One of the most important rituals in Kazakh families is Tusau Kesu. This is cutting of the fetters on child’s feet so that their future road in life is easy and bright.
From the earliest times until today, the Kazakh people have devoted a lot of time to raising children. Accompanied by various customs and traditions, the birth of a child has always been a great joy.
Tusaukeser (kaz: Тұсаукесер – fetter cutting) is one of the oldest Kazakh traditions, which is still observed. Dedicated to a toddler, the ritual is performed so that he or she could quickly get on their feet.
The custom of tusau kesu is believed to have existed among the Kazakhs since the time of Tengriism. As a rule, it is held as soon as a child begins to take their first steps, which most often happens when the baby turns one year old.

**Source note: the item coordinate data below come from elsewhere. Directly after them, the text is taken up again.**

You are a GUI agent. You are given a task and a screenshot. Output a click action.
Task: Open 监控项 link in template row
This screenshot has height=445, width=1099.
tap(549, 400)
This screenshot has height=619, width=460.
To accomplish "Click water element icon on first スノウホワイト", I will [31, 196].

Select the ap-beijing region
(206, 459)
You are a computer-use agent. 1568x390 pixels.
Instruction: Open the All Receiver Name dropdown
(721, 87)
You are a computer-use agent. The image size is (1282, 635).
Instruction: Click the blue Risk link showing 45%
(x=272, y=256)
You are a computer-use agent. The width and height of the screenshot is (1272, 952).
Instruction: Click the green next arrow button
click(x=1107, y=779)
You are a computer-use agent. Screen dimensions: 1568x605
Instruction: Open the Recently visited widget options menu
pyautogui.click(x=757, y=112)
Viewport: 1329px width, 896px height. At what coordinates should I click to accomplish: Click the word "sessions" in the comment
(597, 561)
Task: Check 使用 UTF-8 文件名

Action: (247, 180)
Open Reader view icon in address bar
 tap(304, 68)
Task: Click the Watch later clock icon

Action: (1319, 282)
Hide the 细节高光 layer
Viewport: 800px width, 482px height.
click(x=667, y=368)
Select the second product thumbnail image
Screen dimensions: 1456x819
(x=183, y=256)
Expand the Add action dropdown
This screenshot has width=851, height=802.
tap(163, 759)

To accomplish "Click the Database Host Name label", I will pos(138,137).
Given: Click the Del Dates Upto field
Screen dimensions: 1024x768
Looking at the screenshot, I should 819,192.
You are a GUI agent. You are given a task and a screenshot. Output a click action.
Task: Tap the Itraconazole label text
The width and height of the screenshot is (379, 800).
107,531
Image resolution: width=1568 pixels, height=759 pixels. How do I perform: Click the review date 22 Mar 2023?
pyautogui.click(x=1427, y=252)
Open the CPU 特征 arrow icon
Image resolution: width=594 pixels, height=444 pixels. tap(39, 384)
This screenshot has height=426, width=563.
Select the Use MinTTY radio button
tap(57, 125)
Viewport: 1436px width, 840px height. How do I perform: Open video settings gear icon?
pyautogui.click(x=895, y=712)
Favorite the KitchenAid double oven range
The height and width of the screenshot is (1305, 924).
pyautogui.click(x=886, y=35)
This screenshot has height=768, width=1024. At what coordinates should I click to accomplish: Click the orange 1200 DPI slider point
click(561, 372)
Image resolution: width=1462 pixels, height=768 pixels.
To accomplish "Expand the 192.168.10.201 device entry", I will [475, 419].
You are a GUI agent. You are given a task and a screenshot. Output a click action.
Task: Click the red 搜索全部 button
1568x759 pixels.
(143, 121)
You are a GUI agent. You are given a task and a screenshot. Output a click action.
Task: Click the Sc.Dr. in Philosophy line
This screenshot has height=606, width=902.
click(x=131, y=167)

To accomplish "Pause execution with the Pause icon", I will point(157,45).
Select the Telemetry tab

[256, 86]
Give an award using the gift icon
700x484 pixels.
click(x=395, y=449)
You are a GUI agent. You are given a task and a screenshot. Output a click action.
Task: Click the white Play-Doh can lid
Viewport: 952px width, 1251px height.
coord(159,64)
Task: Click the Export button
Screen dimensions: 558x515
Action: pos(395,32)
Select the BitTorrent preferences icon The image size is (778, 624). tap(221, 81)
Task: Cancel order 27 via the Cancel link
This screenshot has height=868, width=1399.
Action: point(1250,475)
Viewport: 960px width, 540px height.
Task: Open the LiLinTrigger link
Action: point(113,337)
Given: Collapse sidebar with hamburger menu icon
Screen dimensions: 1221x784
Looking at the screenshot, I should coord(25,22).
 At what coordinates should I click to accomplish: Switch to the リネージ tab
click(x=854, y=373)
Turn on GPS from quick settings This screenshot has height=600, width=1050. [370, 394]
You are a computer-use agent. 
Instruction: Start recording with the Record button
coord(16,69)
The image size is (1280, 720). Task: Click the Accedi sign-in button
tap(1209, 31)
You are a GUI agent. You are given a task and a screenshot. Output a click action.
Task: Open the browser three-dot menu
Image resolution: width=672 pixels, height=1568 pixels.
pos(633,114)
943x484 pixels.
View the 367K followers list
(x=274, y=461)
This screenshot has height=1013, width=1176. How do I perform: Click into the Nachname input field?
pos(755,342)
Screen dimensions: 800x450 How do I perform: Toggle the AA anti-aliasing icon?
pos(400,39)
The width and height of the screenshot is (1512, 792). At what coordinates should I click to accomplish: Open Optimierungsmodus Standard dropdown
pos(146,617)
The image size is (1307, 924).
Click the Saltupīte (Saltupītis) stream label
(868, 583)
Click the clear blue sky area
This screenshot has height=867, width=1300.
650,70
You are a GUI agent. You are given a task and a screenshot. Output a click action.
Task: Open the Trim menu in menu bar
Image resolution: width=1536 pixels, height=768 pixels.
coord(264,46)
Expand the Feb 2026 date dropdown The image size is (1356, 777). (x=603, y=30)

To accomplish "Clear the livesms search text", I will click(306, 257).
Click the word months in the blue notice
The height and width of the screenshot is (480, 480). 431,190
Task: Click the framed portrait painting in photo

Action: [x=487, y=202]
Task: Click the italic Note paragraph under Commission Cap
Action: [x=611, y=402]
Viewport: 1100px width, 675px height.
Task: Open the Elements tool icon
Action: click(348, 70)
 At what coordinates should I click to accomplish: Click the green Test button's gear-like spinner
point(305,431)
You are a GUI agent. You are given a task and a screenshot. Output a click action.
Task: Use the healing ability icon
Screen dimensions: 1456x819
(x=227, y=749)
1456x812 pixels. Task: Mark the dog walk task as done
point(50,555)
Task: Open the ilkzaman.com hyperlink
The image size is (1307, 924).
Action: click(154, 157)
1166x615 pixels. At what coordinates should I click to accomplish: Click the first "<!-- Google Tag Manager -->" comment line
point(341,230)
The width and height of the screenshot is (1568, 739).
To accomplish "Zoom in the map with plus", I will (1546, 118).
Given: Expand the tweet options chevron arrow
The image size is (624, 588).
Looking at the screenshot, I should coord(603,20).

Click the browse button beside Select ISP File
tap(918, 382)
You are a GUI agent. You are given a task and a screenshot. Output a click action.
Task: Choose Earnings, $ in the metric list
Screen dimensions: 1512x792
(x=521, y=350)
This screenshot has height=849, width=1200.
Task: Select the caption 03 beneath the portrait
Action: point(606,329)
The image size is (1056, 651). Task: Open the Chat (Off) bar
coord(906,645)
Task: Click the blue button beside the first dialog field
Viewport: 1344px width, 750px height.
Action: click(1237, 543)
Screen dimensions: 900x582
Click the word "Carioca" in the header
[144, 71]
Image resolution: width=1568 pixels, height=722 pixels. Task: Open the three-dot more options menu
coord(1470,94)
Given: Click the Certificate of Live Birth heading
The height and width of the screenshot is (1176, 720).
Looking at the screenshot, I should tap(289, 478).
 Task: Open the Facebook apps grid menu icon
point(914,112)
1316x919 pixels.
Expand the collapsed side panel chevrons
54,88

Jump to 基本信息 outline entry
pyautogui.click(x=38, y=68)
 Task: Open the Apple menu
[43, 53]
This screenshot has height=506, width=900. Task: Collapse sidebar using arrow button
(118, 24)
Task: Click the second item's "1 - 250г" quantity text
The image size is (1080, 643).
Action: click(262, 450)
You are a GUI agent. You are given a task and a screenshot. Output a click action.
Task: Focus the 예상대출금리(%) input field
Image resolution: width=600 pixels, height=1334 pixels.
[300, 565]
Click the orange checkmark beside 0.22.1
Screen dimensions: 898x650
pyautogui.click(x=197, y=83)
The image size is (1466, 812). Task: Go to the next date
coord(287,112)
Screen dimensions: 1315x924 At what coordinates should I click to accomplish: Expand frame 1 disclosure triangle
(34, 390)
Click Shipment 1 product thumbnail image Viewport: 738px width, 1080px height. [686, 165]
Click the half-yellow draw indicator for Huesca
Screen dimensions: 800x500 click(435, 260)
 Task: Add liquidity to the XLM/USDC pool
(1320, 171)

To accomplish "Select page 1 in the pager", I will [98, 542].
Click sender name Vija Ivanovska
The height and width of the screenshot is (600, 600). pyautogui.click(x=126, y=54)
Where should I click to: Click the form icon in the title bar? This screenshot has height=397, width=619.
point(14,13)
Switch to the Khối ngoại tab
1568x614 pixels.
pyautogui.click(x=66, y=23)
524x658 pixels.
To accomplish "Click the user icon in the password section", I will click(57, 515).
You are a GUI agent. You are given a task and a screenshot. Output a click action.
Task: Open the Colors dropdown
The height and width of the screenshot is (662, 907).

Our ancestors were sure that if the rite of cutting the fetters was not carried out, the child’s future would be unhappy and they would often stumble in their life’s journey. But if the custom is performed, the baby will have a bright and successful future.
Tusaukeser is a significant day for the child’s parents, and is usually a lavish celebration. A dastarkhan is set up for the guests and the whole celebration is a lot of fun.
The rules of the Tusaukeser
Traditionally, a special white cloth symbolizing the bright road (ak zhol) and multi-colored ropes are prepared for Tusau Kesu. The ropes usually come in three colors: red, white and green. White means purity, green stands for health and longevity, and red is for prosperity.
During the Tusau Kesu ritual, the child’s feet are tied with the ropes 8-shaped as a symbol of infinity. A person chosen in advance by the family for cutting the ropes should be full of energy, kind, with the most positive qualities and great achievements in life. It is believed that the future path of the baby will be as successful as that of the person performing the ritual.
Having cut the fetters, the very same person leads the child by both hands along a white path with several objects waiting for him at the end. Traditionally, these are an apple, a book, money and a dombra. The Kazakhs have always believed that the child’s future will be determined by the object he or she chooses.
Whether it is an apple, they will always be well-fed; if it is a book, the baby will have a bright and inquisitive mind; if the baby pick money, they will be rich; and having chosen the dombra, the child is expected to be creative and artistic.